INSTRUCTIONS
1. Using the article below on Lean manufacturing in electronics manufacturing services, decide whether each statement agrees with it. Answer yes or no for each and quote the deciding words of the article.
(a) Product design in this setting is controlled by 30 or more customers as well as the EMS company.
(b) Standardizing core equipment platforms is practical no matter how varied the customer mix is.
(c) Design guidelines that follow industry standards are more likely to be adopted than ones built on a unique internal recipe.
2. Carry on the article below on Lean manufacturing in electronics manufacturing services, picking up after its final sentence.

PAGE EXCERPT
In the electronics manufacturing services environment, product design is “controlled” by 30 or more customers, plus the EMS company, which limits the degree to which Lean manufacturing initiatives can be implemented. In the EMS realm, there is often a need to tailor continuous improvement efforts based on individual customers’ products and objectives. Lean in this environment is more of a toolbox, where different groups of tools are used to support each customer. We’ve discussed many of these tools in our columns over the years. This month we look at how they can best be combined to deliver superior quality and service in a multi-customer environment.
Some disciplines are transparent to the customer and best applied holistically as the foundation for a Lean organization. These include:
• 5S or 5 Pillars philosophy (sorting, set in order, sweeping or shining, standardize and sustain). Setting up a clean factory and keeping it orderly are core concepts that drive efficiency and high quality by making inefficiency very visually obvious.
• Clear design guidelines. While not all customer designs will conform to best practices, every customer should be provided with design guidelines so they are aware of best practices. Guidelines that track closely to industry standards are more likely to be adopted than those that reflect a unique internal recipe.
• Lean practices in supply-chain management. At a holistic level, there should be a clear vision of optimum raw material lot sizes, a standardized forecasting methodology and a supply-chain management strategy that encourages suppliers to support Lean initiatives.
Personnel cross-training. Training personnel in multiple operations so that they can be shifted to various operations as needed helps optimize capacity by providing a fast way to eliminate bottlenecks.
• Continuous improvement training. Training in problem-solving disciplines such as Six Sigma can be done holistically; however, the application of these techniques may be very focused.
• Point of use stocking. Obtaining extra feeders and doing line side stocking to minimize changeover time can be beneficial across the board.
Other disciplines are best used in more focused approaches:
• Standardized equipment platforms. While standardizing on core equipment platforms throughout an organization can create highly efficient factories and reduce capital expenditure requirements, it can be impractical when a diverse mix of customers is present. Focusing on minimizing variation as a holistic goal, while configuring lines and work cells to best meet the needs of each facility’s customer base, can be more practical. Standardization of SMT equipment, rail widths and functional test platforms to the extent practical can increase schedule flexibility and minimize bottlenecks. Standardizing functional test platforms can minimize maintenance costs and reduce both fixturing costs and fixture lead-time.

DATASET ENTRIES
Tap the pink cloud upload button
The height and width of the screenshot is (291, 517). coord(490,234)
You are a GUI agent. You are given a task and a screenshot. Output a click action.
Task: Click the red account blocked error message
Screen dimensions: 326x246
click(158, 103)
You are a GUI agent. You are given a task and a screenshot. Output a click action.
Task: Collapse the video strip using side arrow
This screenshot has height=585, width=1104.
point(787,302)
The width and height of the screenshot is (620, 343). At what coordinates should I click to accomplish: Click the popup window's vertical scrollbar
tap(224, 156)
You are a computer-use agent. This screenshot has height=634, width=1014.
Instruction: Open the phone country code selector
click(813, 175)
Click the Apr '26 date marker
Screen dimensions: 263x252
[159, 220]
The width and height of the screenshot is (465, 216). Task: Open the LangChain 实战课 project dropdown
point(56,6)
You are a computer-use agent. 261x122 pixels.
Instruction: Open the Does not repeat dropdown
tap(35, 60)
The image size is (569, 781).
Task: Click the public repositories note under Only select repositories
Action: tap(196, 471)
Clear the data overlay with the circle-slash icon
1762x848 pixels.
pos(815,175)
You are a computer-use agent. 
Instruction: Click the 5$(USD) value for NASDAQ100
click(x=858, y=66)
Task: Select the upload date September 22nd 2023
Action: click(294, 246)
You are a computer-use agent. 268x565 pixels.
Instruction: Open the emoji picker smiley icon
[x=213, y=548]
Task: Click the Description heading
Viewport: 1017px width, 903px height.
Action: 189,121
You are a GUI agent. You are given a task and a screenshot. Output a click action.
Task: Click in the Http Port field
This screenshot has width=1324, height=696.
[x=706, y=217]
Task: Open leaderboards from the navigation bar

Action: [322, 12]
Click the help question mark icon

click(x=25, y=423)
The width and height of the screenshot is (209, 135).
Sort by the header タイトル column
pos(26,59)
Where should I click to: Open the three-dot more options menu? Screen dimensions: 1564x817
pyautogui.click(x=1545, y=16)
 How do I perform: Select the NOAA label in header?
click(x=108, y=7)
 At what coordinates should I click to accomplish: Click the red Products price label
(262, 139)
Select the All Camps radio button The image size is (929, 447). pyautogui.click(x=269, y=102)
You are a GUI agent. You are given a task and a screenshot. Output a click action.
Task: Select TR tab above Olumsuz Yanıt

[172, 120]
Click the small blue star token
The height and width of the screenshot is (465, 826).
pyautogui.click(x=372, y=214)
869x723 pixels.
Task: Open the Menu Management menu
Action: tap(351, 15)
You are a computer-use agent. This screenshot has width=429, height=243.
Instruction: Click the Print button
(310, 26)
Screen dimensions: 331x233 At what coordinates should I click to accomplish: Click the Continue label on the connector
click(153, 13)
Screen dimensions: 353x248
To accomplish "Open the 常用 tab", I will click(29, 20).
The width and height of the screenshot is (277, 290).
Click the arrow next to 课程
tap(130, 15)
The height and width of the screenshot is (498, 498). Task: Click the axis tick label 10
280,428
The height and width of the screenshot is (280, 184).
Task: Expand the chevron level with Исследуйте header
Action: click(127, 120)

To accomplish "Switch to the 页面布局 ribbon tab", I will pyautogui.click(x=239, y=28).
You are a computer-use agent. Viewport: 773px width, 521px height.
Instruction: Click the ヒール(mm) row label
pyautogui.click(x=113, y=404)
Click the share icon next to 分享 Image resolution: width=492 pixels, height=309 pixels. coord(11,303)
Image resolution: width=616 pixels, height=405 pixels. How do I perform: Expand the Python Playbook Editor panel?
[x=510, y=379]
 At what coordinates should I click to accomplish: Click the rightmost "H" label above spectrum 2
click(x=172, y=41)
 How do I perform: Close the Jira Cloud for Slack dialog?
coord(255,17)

RESPONSES TO THE EXERCISE
1.
(a) Yes: "product design is “controlled” by 30 or more customers, plus the EMS company"
(b) No: "it can be impractical when a diverse mix of customers is present"
(c) Yes: "Guidelines that track closely to industry standards are more likely to be adopted than those that reflect a unique internal recipe"

2.
• Application of Six Sigma techniques. While some companies make the search for kaizen events a mission in itself, in the EMS environment, Six Sigma techniques may be more powerful as a tool for addressing specific customer issues rapidly. For example, when one of our teams applied Six Sigma’s Define, Measure, Analyze, Improve, Control (DMAIC) approach to a quality issue in our facility in Juarez, Mexico, it was determined that the root cause was illumination values that were causing misaligned placement against the pads on certain BGAs and ICs. As a result, the team was able to rapidly correct the problem.
• DfM/DfT recommendations. Development of design guidelines should be done holistically. Specific DfM/DfT recommendations should be made on a customer-by-customer basis. EPIC Technologies uses a 5-point ranking scale to make it easier for customers to understand the level at which noncompliance will impact product quality.
• Lean supply chain management philosophy. The concept of setting material bonds for raw material with the supply base and holding finished goods kanbans for each customer is a good holistic practice, but the reality is that this will also need to be customized and often modified for each customer. Additionally, many customers will have some suppliers on their approved vendor list (AVL) not willing to comply with preferred Lean practices.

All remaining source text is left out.